● Try it
Would you return, word for word, the lines of the data below from the line with "Task: Open three-dot" through the line with "The width and", and no others?

● Records for this exercise

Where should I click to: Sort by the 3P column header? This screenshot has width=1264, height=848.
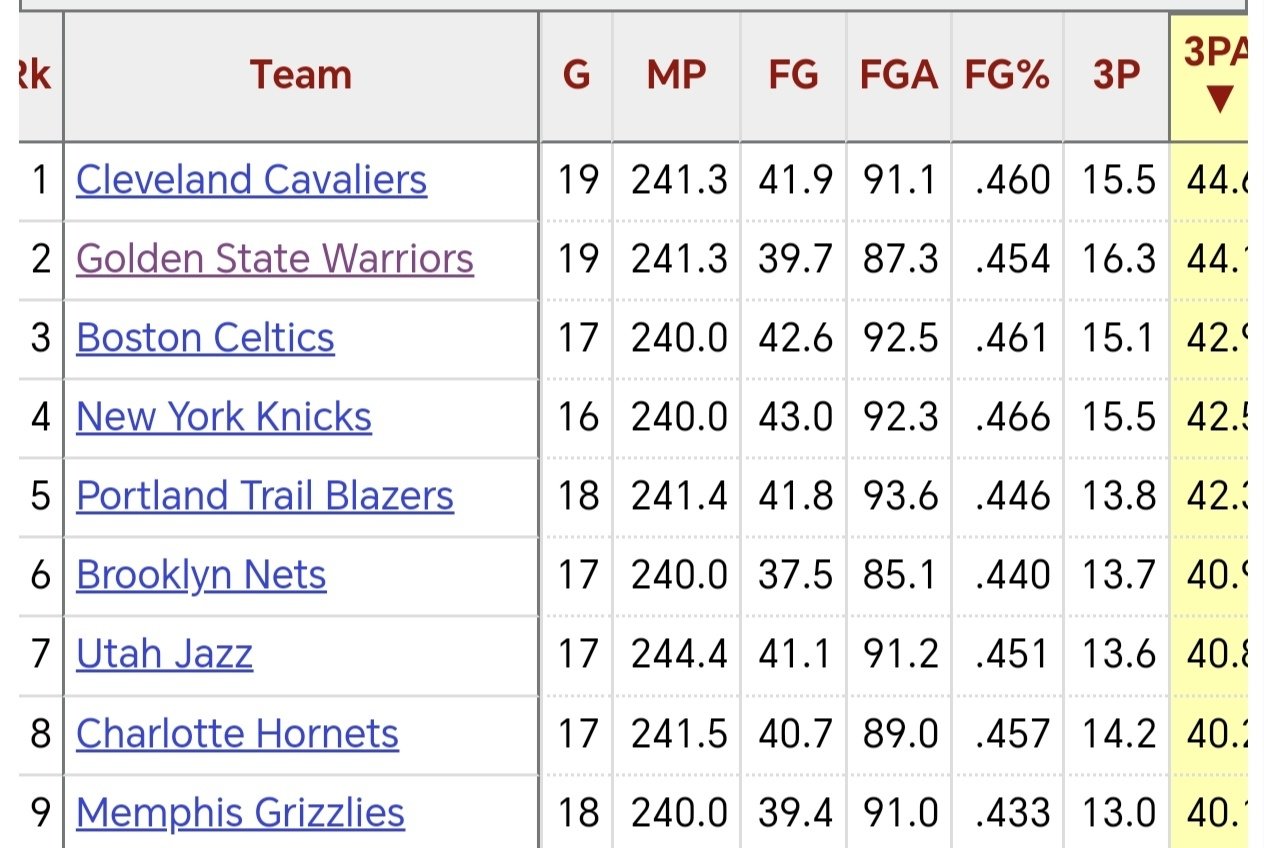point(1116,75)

--

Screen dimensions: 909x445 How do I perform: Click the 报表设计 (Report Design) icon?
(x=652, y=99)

...

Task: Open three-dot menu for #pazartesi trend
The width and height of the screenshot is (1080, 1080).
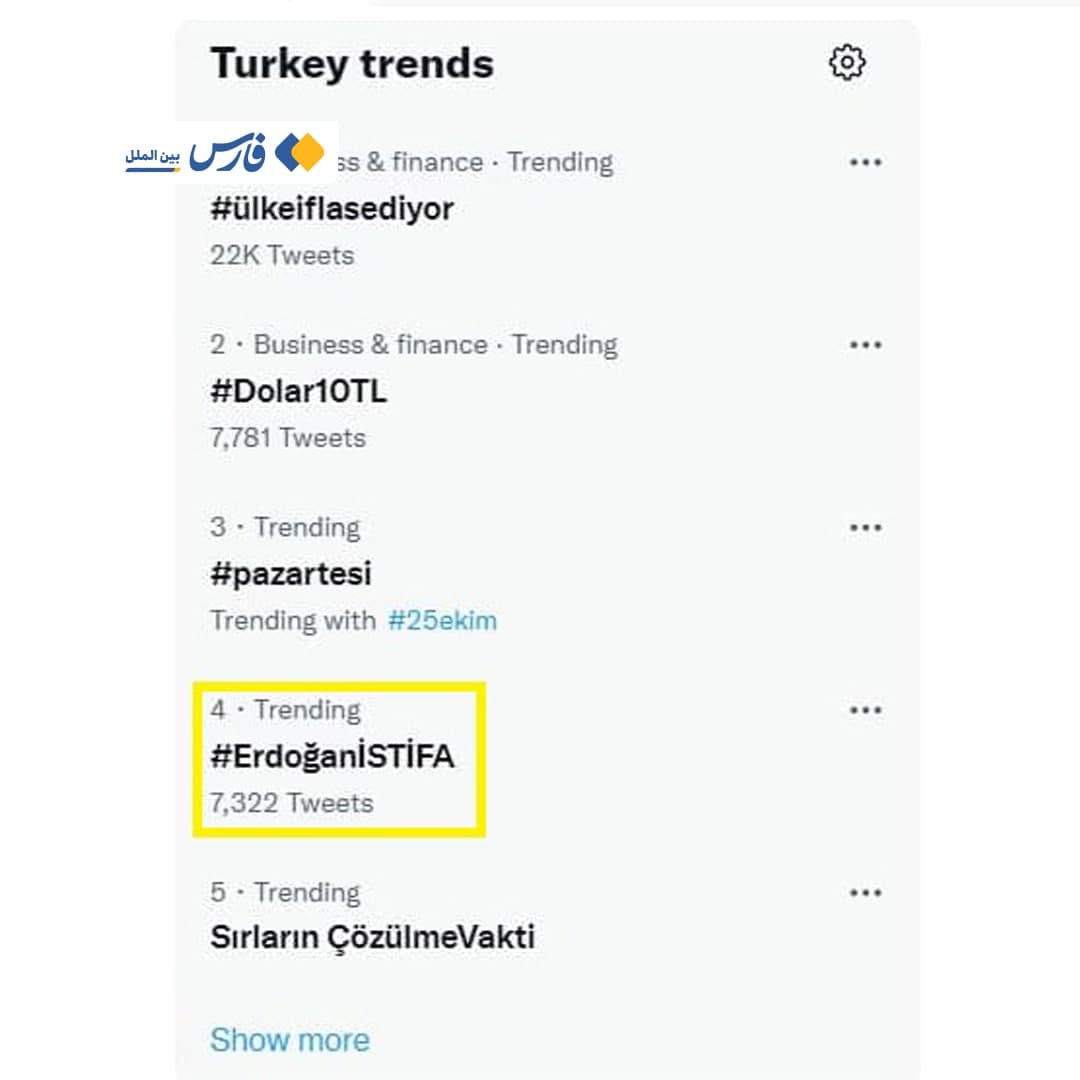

● Exercise solution
Task: Open three-dot menu for #pazartesi trend
The width and height of the screenshot is (1080, 1080).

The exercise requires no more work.